Personal information
- Date of birth: 10 March 1988 (age 37)
- Place of birth: Mantes-la-Jolie, France
- Height: 1.86 m (6 ft 1 in)
- Position: Winger

Youth career
- Mantes

Senior career*
- Years: Team / Apps / (Gls)
- 2008–2011: Amiens / 58 / (12)
- 2011–2012: Auxerre / 19 / (0)
- 2011–2012: Auxerre B / 5 / (0)
- 2012–2013: Crystal Palace / 1 / (0)
- 2013: Servette / 9 / (0)
- 2013–2014: CSKA Sofia / 26 / (5)
- 2014: Litex Lovech / 8 / (2)
- 2016: Mantes / 7 / (2)
- 2016–2017: Botev Plovdiv / 26 / (8)
- 2017–2019: Al-Fujairah / 19 / (1)
- 2019–2020: Al Urooba
- Total:  / 178+ / (30+)

= Omar Kossoko =

French footballer (born 1988)

Omar Kossoko (born 10 March 1988) is a French former professional footballer who played as a winger.

==Career==
Born in Mantes-la-Jolie, Yvelines, Kossoko began his career with Mantes. In the summer of 2008 he signed for Amiens.

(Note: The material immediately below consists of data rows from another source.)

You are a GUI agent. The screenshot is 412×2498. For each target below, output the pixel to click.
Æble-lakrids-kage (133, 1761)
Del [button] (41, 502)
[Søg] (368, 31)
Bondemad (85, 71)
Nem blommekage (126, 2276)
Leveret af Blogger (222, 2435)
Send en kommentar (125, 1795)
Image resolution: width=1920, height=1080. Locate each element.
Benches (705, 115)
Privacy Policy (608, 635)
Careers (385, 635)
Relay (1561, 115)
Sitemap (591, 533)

On 29 May 2011, he signed a three-year contract with Auxerre. In summer 2012, following his release by Auxerre, he trialled with English clubs Crystal Palace, Barnsley, and Bristol City.

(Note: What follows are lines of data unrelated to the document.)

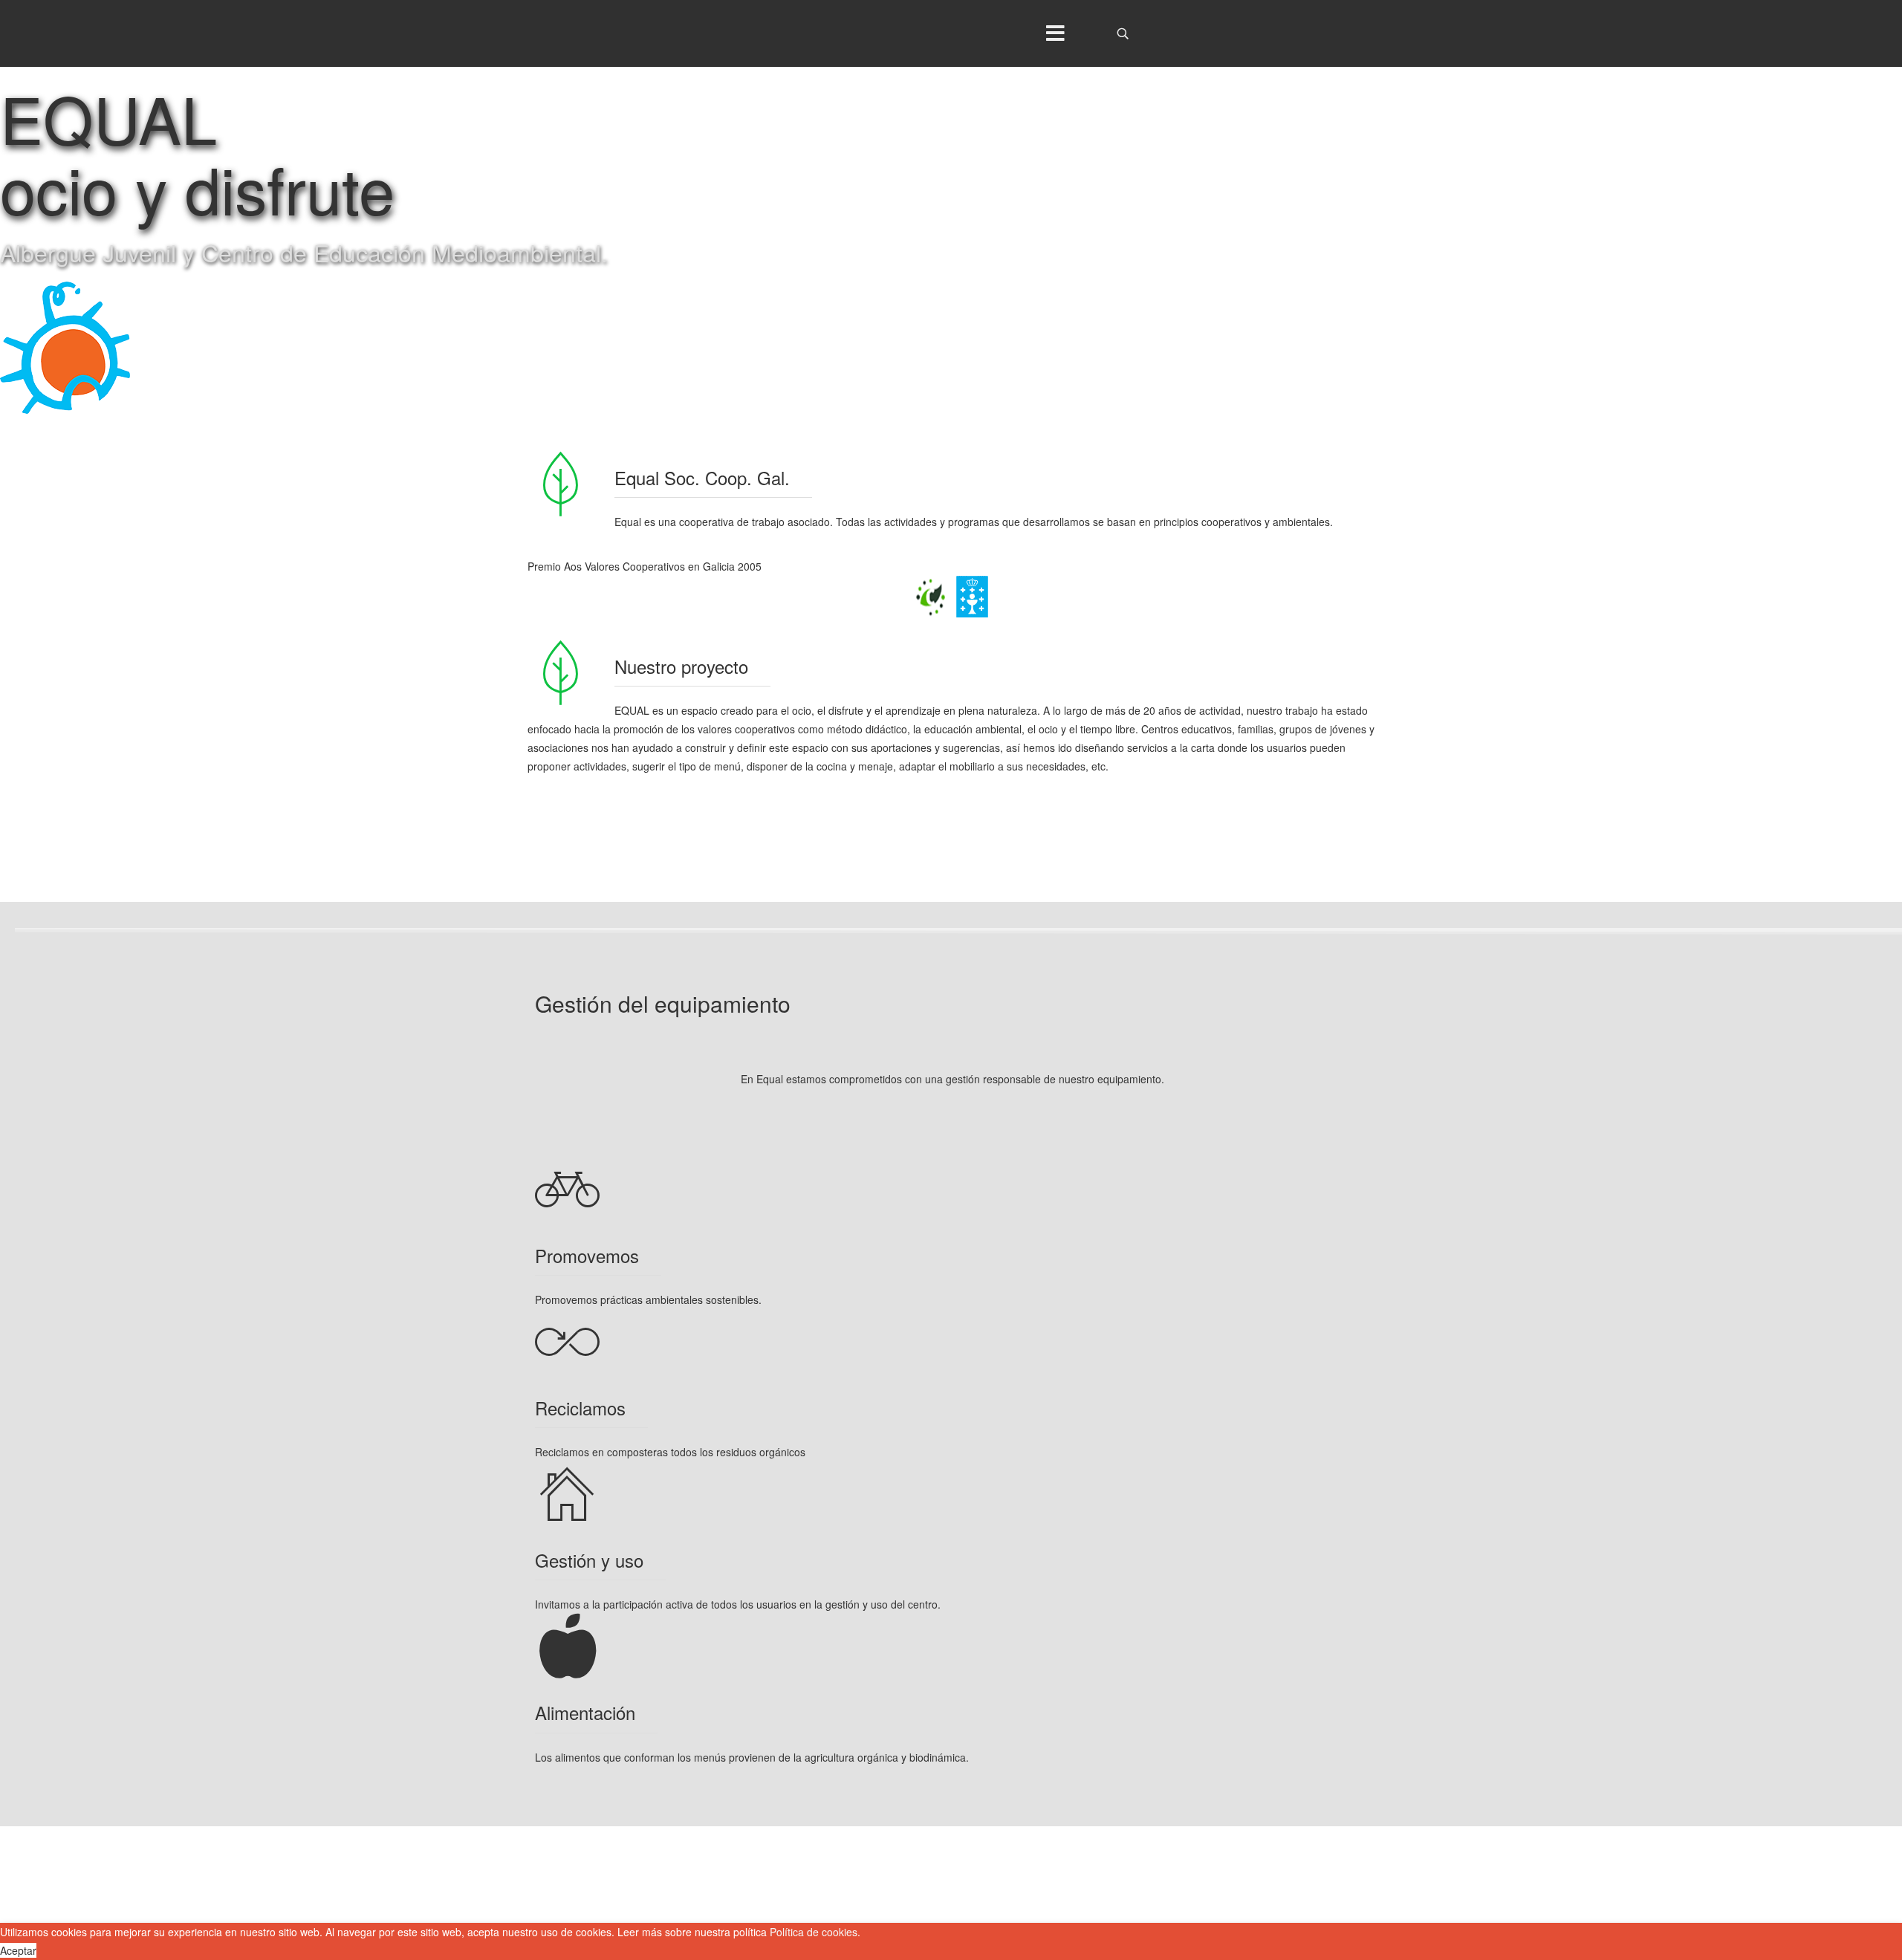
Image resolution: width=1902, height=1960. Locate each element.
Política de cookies (813, 1931)
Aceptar (18, 1950)
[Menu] (1055, 33)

On 15 February 2013, Kossoko joined Swiss Super League side Servette.

On 28 July 2013, following a short trial period, Kossoko signed for Bulgarian side CSKA Sofia on a one-year deal.

In June 2014, Kossoko went on trial with Azerbaijan Premier League side Inter Baku, but went on to sign a contract with Litex Lovech.

===Botev Plovdiv===

====2016–17====
On 29 September 2016, Kossoko joined Botev Plovdiv. He made his debut two days later, on 1 October, during the 0–0 draw with his former club CSKA-Sofia. On 16 October he scored a goal in the first minute and was sent off in the 65th minute in a 4–3 win over Beroe Stara Zagora.

On 22 April 2017, Kossoko scored twice and received the "Man on the Match" award during a 3–0 away win over Slavia Sofia. On 24 May 2017, he scored and provided an assist in a 2–1 win over Ludogorets Razgrad helping Botev Plovdiv to win the Bulgarian Cup for the third time in the history of the club.

====2017–18====
On 29 June 2017, Kossoko scored twice for the 3–1 away win over Partizani Tirana in the 1st qualifying round of UEFA Europa League. On 20 July he provided an assist during the 4–0 win over Beitar Jerusalem in the 2nd qualifying round of UEFA Europa League.

===Al-Fujairah===
On 6 August 2017, Kossoko signed a contract with Al-Fujairah for an undisclosed fee, which was to last for two seasons. He scored his first official goal for Al-Fujairah on 5 September 2018, in a 5–2 loss against Al Jazira in a league cup match.